Good Luck, a poem in High Desert Journal, Spring 2015

Good Luck

Once my heart burst
me out of sleep and urged me run across
the river (or swim — I did that, too) and knock
on a girl’s door. I had nothing but my desire—

no words, not even breath — so I kissed her
and she kissed me back, and the rest makes little sense
as well. Now I’m alone by a fire, drunk with the blood
that made me, dancing under the same stars

that made and turned millions, now all dead.
It’s just a way to keep from feeling alone.
I can hear my dad if I told him. Easily
amused but kind, he took my ambitions

seriously. In his last years his boyhood loneliness
returned, and he sat looking at things he couldn’t
understand, pictures, rings, pages of writing,
my mother. Good luck, he’d say, with all that.

Now What?

There was no rip
and wild fall.
We lay down, remember?
There’s frost on the hay—
we’re on our backs,
the blue sky
harder than we thought,
the river grayer
than it’s ever been.
A canyon wind swirls panic,
leaves and ecstasy.
It’s afternoon—
but who can tell?
September. The race
is dry. I wait
for what I’ve done to name
what I think I’ll be.
And if it does,
if I do, perhaps I’ll feel
myself again.
Or lacking that,
we’ll build a boat.
Up high there’s snow, and the geese
can’t make up their minds.

Interview with the Old Artist Himself, and You and Me and the Dead

What is your disposition?
Just the way I am today.

If it weren’t for your imminent death, who would accept your sincerity?
My dead mother.

Is that her face behind the bush?
I think it’s just a peach.

When you were young, what did you want to do?
Find the center pole, climb it, and talk with the birds.
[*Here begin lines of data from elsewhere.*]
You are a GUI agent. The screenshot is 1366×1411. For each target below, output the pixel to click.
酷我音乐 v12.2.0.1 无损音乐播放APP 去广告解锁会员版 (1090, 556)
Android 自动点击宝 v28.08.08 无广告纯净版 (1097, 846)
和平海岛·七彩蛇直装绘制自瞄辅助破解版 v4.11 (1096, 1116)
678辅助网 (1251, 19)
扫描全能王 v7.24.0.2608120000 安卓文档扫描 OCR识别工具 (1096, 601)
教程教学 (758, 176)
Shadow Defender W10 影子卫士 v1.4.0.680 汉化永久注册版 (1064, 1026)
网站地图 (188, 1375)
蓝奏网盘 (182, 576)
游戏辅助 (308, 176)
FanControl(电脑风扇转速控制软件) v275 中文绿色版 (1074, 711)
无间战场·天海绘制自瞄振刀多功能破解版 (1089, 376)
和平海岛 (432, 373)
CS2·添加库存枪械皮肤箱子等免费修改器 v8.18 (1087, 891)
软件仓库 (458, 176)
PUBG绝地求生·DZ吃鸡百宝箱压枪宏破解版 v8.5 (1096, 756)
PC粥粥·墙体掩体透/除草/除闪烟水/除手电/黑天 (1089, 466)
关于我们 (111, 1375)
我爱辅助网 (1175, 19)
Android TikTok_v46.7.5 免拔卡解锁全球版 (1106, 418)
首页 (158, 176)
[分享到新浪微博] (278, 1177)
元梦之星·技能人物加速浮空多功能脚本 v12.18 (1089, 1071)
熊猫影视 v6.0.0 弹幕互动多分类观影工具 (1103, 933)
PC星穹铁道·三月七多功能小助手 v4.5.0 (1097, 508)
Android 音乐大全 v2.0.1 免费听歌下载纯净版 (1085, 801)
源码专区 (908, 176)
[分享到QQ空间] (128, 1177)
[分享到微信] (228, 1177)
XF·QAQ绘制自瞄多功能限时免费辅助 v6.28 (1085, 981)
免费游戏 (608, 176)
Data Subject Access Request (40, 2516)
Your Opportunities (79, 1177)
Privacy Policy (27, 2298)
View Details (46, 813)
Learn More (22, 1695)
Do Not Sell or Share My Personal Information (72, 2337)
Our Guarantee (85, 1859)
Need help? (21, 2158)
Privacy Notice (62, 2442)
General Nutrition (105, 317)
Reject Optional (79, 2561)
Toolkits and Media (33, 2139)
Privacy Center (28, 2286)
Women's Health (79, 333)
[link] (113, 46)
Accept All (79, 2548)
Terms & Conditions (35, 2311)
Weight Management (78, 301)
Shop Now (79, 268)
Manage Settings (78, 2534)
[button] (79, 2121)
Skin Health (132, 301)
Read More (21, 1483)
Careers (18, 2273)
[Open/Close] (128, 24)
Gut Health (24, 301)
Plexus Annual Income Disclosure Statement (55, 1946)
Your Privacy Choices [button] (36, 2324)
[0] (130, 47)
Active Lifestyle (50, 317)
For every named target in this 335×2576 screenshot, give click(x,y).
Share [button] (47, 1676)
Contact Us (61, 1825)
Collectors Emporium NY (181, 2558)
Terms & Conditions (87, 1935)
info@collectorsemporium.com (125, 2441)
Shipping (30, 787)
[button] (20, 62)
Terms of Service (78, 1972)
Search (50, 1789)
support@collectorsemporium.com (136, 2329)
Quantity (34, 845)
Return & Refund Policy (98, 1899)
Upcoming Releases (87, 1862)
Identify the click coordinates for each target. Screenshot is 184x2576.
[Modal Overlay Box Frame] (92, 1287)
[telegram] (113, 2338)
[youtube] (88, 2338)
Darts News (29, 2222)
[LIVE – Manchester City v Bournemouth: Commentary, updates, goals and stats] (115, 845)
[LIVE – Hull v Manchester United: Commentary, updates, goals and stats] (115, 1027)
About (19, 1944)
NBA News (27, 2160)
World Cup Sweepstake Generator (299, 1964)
What did you expect to tell them?
I don’t remember, but if I said it right, it would change everything.

What have you learned?
There is no pole. There is no it. There is no everything.

Is there nothing?
There is, but if I blink, it’s often gone as well.

And the birds?
I like to hear them sing.

Describe your life as a tropical fruit.
I’m easily plucked and sometimes bruised.

What do you say to the young who feel the situation growing hopeless?
Women keep getting more beautiful.

After all these years, who are you in those red shorts?
A man who loves his lunch.

What else is different from what you used to think?
It’s hardly ever true. I’m hardly ever right.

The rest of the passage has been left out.